But I wouldn't take the chance. I'd personally inform the teacher. There are some jobs where you are legally obligated to act on a potential child abuse situation, and teacher is one of them. She can, with another teacher or nurse supervising, check out the kid's legs for bruises and cuts, and can bring in CPS if necessary.
 
Discipline doesn't generally involve a leather belt... It speaks poorly of a parent if you need a tool to ensure your kid knows they've done wrong.

No, it shouldn't *generally* involve it, but it should be there as a last resort. Being willing to let your kids get away with whatever they want by teaching them you'll quit before they do speaks poorly of a parent.
 
I told him that the classmate needs to discuss this with the teacher.

This sounds like a potential abuse situation. As the adult, you should have intervened at this point. You can't expect the child, who is already fearful, to be able to take necessary action.
 
err...my child got a red card at school one time. After he got his ass whipped, that was the last time it ever happened.

SUPPLIED MATERIAL
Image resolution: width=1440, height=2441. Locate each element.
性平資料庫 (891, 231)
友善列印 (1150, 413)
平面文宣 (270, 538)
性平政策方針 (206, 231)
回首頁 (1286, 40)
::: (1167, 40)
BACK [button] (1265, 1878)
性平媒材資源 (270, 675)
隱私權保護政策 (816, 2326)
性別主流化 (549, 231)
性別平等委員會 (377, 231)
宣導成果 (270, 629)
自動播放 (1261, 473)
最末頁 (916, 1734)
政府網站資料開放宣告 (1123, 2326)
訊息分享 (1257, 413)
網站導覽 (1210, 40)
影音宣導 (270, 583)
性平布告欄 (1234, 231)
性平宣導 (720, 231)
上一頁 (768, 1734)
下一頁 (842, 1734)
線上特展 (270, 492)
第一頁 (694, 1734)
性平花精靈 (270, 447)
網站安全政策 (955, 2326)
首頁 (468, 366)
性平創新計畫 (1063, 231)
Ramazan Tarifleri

PARTS OF THE EXERCISE
A - In the discussion about disciplining children:
(i) What can the teacher check the kid's legs for?
(ii) With whom does the writer say the classmate needs to discuss this?
(iii) What did the last writer's child get at school one time?
B - Could you rewrite the discussion about disciplining children, starting with "But I wouldn't" and going on through "they've done wrong.", swapping "leather belt" for "wooden spoon"?
C - What comes next in the discussion about disciplining children? Continue it from its last line.
The material has no connection to the discussion about disciplining children.

RESPONSES FOR EACH TASK
A -
(i) Bruises and cuts.
(ii) The teacher.
(iii) A red card.

B -
But I wouldn't take the chance. I'd personally inform the teacher. There are some jobs where you are legally obligated to act on a potential child abuse situation, and teacher is one of them. She can, with another teacher or nurse supervising, check out the kid's legs for bruises and cuts, and can bring in CPS if necessary.
 
Discipline doesn't generally involve a wooden spoon... It speaks poorly of a parent if you need a tool to ensure your kid knows they've done wrong.

C -
While red marks that last more than a few hours, and especially bruises might be a bit excessive, nobody should jump to conclusions and just assume the child is being abused. There's a fine line between abuse and discipline. The teacher should be prudent and keep an eye on it to see if there's a pattern, but that's as far as it should go at this point.
 
Issue a heads up to the teacher. I do not think you need to become directly or personally involved beyond that.

As for beatings? That is a tough one. There is a definite line there, but those that believe the line stops before any contact is made are living in a very wishful land where nobody ever raises a hand to anyone during their time on earth.

The key is simple though. Most people are very quick to discipline, but forget to reward when the kid does something well. This makes the kid scared and makes them hide things more than trying to do them right.
 
If we were being punished, my mom took the power cords from games and TVs with her when she left.

She is a small woman, but we feared her because my dad backed her up 100%. "Wait until your dad gets home" was something you never wanted to hear.

OP: Report it to the teacher and follow-up with the principal. Maybe even ask your son about his friend in a few days.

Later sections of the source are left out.